The aim is to find new ways to discover small molecule therapeutic candidates.

An interdisciplinary team of Boston University (BU) professors is launching a project to develop new ways to target protein-protein interactions (PPIs) with synthetic organic drugs. Financed by a four-year $1.6 million grant from the NIH, the goal is to develop new approaches for discovering drug-like small molecule inhibitors against challenging protein-protein interaction interfaces.

The work will determine if appropriately designed synthetic macrocycles can inhibit PPI targets while maintaining good drug-like properties. The test system is the intracellular PPI target NFB essential modulator (NEMO), a component of κB kinase (IKK) complex inhibitor. Chronic hyperactivity of the NFκB pathway is found in human inflammatory diseases and cancers. Inhibiting the interaction of NEMO with IKKβ, as a more targeted alternative to completely ablating all IKK kinase activity, represents a promising new approach for attenuating inflammation, the researchers believe.

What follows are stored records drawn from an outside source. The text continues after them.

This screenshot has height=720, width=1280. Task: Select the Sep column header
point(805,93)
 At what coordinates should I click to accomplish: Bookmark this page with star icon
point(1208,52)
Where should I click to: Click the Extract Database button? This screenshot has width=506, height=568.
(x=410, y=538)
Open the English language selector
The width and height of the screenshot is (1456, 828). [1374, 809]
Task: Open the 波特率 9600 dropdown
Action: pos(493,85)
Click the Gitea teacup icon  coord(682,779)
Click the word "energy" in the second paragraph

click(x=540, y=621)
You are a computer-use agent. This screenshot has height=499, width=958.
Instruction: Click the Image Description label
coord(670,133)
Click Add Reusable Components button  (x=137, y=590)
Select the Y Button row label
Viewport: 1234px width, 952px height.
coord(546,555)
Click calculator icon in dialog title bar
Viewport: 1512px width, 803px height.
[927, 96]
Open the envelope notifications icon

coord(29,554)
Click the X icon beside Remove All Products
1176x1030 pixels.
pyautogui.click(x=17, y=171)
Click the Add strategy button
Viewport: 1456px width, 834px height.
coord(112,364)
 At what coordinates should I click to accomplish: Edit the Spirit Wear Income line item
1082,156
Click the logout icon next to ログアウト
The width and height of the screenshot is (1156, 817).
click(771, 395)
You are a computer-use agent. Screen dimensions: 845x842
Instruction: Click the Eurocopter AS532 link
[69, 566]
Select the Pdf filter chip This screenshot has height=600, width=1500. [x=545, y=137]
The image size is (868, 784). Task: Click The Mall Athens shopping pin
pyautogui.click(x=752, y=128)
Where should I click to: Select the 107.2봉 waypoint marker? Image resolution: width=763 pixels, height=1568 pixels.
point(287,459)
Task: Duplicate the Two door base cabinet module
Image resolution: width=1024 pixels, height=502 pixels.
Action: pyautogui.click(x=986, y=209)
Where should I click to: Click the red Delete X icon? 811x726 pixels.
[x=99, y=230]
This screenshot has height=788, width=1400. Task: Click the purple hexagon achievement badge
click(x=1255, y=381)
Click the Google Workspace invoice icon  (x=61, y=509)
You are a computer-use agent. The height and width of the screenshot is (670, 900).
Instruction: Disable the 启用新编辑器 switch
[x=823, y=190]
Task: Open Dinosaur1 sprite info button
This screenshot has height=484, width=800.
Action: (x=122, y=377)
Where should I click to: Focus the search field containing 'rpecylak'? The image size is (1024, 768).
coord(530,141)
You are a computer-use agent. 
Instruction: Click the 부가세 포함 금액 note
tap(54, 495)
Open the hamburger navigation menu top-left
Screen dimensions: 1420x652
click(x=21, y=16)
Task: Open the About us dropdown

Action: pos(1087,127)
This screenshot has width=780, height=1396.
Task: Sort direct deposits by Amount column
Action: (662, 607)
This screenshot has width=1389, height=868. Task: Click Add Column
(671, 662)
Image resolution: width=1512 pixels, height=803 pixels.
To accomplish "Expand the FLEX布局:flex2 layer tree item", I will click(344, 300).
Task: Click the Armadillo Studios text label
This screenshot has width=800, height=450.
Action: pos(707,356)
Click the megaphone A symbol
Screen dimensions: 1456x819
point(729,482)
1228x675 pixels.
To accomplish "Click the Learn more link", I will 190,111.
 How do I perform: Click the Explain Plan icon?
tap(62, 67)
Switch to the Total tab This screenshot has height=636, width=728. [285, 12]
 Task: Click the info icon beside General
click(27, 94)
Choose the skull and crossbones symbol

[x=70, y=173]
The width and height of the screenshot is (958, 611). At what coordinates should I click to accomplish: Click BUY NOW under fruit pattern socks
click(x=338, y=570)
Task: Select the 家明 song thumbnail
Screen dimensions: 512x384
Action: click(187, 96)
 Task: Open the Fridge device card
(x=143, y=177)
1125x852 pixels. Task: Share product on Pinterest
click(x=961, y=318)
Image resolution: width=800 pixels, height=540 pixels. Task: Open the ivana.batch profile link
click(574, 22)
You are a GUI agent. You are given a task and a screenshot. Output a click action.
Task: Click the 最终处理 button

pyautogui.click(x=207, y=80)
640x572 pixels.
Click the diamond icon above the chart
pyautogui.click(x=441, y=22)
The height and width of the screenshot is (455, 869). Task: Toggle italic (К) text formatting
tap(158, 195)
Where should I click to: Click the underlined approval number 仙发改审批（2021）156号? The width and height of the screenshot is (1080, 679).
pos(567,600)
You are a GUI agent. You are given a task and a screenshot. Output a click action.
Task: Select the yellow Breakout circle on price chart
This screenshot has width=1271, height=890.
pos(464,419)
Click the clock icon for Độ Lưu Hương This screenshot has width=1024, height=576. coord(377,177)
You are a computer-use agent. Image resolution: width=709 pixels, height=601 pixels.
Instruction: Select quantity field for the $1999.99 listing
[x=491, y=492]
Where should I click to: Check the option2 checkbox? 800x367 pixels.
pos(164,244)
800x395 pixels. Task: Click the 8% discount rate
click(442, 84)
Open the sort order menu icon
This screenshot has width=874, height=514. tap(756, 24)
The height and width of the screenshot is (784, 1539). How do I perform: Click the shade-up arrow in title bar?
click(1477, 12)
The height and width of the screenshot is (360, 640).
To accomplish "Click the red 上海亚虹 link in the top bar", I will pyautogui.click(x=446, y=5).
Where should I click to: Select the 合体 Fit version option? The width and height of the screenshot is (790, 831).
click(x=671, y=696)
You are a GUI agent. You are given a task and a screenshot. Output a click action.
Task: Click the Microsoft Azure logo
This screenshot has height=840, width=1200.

Only about 10% of the potential drug targets in the human genome have been successfully targeted with marketed drugs, according to the BU group. Of the remaining 90%, a large proportion are intracellular proteins whose function is critically dependent on their reversible interactions with other proteins, they add.

Led by College of Arts & Sciences professor of quantitative biochemistry and drug discovery Adrian Whitty, Ph.D., the research team includes professors Sandor Vajda, Ph.D., and Dima Kozakov, Ph.D. (computational chemistry), John Porco, Ph.D., and Aaron Beeler (macrocycle design and synthesis), Ph.D., Karen Allen (x-ray crystallography), Ph.D., and Tom Gilmore, Ph.D. (NF-κB pathway biology).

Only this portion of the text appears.